=== What needs to be done ===
The expected answer is the set of lines in the data below between the line holding "Task: Collapse the Community section chevron" and the line holding "Click the magnifying glass search icon", inclusive, written out exactly.

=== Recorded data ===
▼
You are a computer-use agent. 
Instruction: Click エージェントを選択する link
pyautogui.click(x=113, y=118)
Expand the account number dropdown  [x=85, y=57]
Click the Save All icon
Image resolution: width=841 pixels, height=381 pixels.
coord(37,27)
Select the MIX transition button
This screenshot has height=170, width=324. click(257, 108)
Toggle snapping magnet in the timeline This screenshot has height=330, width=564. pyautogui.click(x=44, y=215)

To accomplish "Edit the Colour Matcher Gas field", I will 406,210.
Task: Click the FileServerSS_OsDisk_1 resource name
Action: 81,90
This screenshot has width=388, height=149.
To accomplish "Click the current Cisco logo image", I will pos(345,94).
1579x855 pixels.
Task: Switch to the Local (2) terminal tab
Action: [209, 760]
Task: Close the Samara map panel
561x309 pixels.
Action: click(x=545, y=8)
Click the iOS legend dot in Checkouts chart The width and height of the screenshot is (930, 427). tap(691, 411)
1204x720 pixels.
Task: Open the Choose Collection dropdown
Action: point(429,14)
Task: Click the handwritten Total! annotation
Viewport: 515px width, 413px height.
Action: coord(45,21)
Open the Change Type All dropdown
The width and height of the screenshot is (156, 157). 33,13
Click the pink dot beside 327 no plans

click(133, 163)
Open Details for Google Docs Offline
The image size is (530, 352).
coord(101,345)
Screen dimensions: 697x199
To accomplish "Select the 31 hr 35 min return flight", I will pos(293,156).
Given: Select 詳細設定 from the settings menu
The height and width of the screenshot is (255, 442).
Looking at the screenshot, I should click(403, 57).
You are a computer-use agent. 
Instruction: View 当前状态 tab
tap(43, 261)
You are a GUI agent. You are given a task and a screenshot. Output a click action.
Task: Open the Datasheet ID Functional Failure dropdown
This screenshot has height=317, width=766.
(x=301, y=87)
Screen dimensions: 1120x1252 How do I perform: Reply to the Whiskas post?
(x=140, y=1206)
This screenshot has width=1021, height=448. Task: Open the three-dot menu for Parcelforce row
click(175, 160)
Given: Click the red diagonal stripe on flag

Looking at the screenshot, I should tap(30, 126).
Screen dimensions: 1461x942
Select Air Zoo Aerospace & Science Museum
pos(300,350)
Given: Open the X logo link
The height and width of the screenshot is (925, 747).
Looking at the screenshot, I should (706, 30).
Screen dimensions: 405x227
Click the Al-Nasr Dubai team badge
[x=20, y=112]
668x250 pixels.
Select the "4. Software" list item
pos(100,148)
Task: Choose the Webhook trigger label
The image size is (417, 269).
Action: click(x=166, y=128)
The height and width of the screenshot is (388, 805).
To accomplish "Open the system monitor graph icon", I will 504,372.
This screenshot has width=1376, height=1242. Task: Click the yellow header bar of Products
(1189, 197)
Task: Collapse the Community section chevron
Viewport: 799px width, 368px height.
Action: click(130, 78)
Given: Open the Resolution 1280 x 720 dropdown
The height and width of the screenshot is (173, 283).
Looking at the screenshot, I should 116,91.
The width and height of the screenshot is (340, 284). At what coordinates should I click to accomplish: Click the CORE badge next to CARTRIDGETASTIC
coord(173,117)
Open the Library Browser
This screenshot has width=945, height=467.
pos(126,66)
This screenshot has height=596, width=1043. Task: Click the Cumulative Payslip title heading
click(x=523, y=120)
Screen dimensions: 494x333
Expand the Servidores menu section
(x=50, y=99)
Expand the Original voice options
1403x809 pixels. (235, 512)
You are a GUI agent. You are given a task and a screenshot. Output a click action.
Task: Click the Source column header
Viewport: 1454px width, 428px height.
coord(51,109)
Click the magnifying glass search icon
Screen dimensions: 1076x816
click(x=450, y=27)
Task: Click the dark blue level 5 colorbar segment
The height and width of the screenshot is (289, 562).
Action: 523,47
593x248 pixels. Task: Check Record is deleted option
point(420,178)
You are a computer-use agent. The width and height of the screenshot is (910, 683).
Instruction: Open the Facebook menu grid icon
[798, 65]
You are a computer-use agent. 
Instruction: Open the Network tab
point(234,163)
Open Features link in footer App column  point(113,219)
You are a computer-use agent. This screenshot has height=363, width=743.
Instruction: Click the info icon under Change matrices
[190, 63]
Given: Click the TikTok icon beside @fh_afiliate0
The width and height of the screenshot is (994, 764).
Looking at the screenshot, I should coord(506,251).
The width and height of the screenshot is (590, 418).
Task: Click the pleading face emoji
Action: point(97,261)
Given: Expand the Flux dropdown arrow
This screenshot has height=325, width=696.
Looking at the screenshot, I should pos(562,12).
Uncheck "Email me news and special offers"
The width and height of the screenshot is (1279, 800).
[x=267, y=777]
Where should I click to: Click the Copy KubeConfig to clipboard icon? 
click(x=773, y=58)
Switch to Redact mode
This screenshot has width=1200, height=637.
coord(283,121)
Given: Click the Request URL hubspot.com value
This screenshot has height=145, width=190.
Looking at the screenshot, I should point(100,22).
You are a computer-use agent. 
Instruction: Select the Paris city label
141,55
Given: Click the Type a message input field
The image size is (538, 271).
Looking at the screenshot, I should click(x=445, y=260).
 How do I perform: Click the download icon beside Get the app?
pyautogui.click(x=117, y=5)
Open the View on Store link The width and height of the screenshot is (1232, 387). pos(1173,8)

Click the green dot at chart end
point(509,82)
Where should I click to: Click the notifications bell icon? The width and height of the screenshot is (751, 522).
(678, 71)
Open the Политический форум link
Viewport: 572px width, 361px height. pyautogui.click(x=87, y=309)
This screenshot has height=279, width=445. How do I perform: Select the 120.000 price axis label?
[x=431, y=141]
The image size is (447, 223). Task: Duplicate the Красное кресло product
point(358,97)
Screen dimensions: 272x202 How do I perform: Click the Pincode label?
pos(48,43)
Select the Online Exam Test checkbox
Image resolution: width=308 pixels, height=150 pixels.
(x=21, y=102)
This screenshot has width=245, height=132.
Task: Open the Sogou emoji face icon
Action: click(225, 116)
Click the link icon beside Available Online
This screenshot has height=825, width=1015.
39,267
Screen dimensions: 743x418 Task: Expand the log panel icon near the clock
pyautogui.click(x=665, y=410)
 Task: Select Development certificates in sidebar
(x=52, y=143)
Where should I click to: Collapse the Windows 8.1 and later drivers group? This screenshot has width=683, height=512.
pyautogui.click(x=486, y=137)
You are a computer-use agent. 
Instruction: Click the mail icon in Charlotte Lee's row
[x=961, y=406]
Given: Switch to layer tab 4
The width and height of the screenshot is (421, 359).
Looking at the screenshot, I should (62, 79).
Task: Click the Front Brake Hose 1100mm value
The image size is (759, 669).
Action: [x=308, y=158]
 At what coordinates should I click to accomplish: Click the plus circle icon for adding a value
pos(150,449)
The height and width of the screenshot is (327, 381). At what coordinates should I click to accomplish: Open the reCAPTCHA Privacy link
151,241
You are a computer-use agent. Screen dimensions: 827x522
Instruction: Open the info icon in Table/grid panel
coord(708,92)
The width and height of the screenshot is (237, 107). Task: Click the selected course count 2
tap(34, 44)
▲
=== Written answer ===
Task: Collapse the Community section chevron
Viewport: 799px width, 368px height.
Action: click(130, 78)
Given: Open the Resolution 1280 x 720 dropdown
The height and width of the screenshot is (173, 283).
Looking at the screenshot, I should 116,91.
The width and height of the screenshot is (340, 284). At what coordinates should I click to accomplish: Click the CORE badge next to CARTRIDGETASTIC
coord(173,117)
Open the Library Browser
This screenshot has width=945, height=467.
pos(126,66)
This screenshot has height=596, width=1043. Task: Click the Cumulative Payslip title heading
click(x=523, y=120)
Screen dimensions: 494x333
Expand the Servidores menu section
(x=50, y=99)
Expand the Original voice options
1403x809 pixels. (235, 512)
You are a GUI agent. You are given a task and a screenshot. Output a click action.
Task: Click the Source column header
Viewport: 1454px width, 428px height.
coord(51,109)
Click the magnifying glass search icon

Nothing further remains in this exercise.